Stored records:
==========
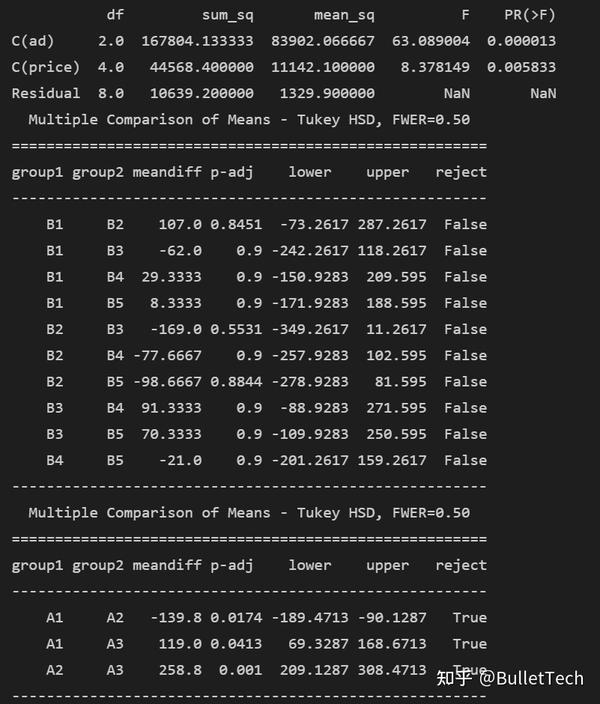Screen dimensions: 600x704
Task: Click the Residual row label
Action: 45,93
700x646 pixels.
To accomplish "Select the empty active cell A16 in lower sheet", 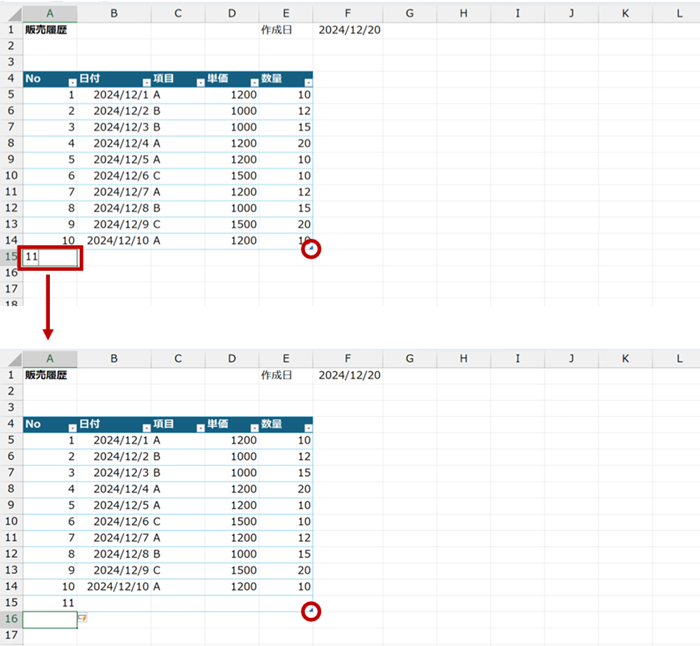I will pyautogui.click(x=49, y=620).
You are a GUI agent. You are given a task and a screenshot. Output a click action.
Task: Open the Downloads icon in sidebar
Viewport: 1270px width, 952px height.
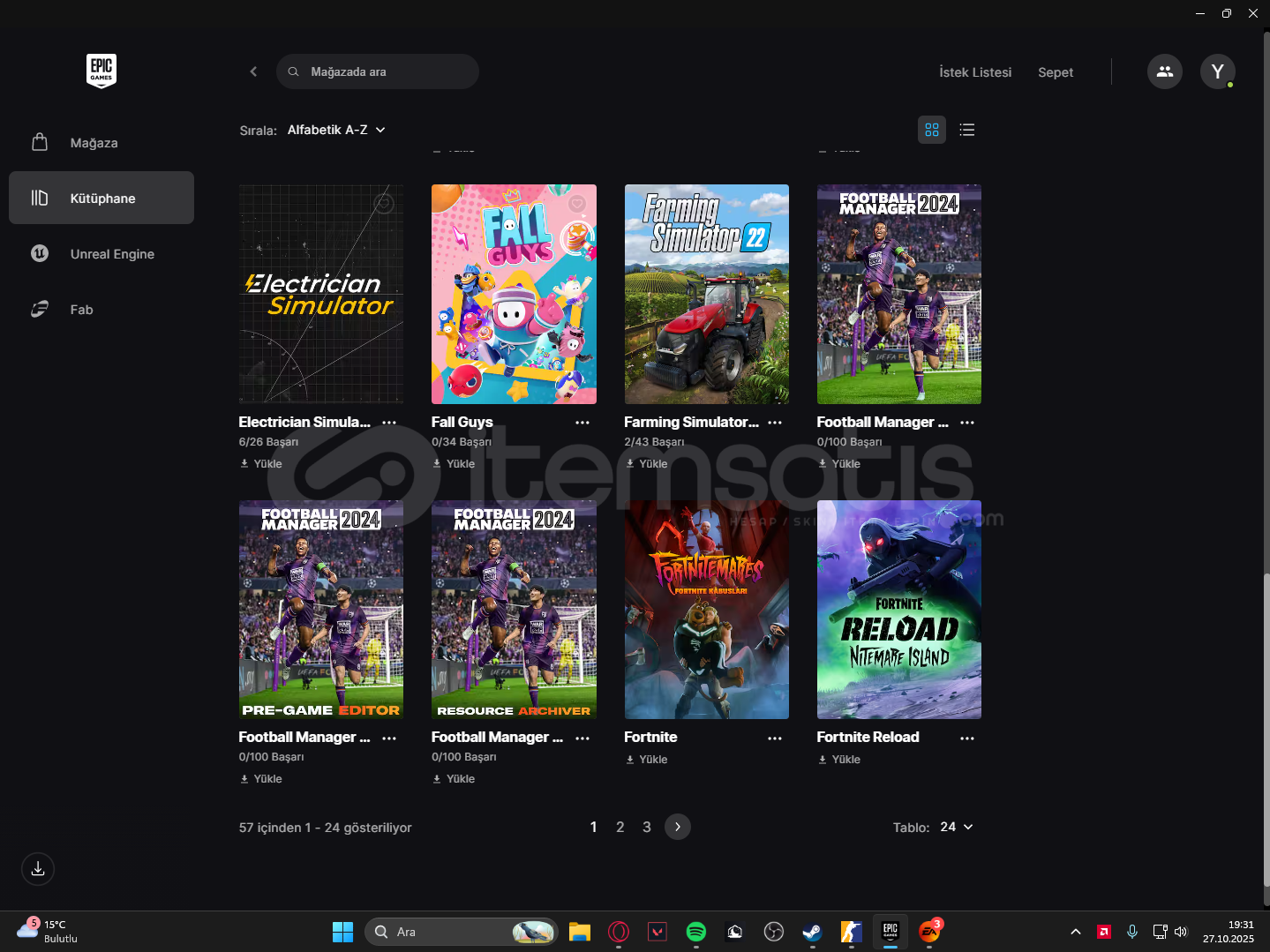[x=38, y=869]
==========
What you will do:
With the pictures left out, copy exactly the lines from the one containing "Task: Open the Downloads icon in sidebar" through the final line of the records above, both included.

Answer to this problem:
Task: Open the Downloads icon in sidebar
Viewport: 1270px width, 952px height.
[x=38, y=869]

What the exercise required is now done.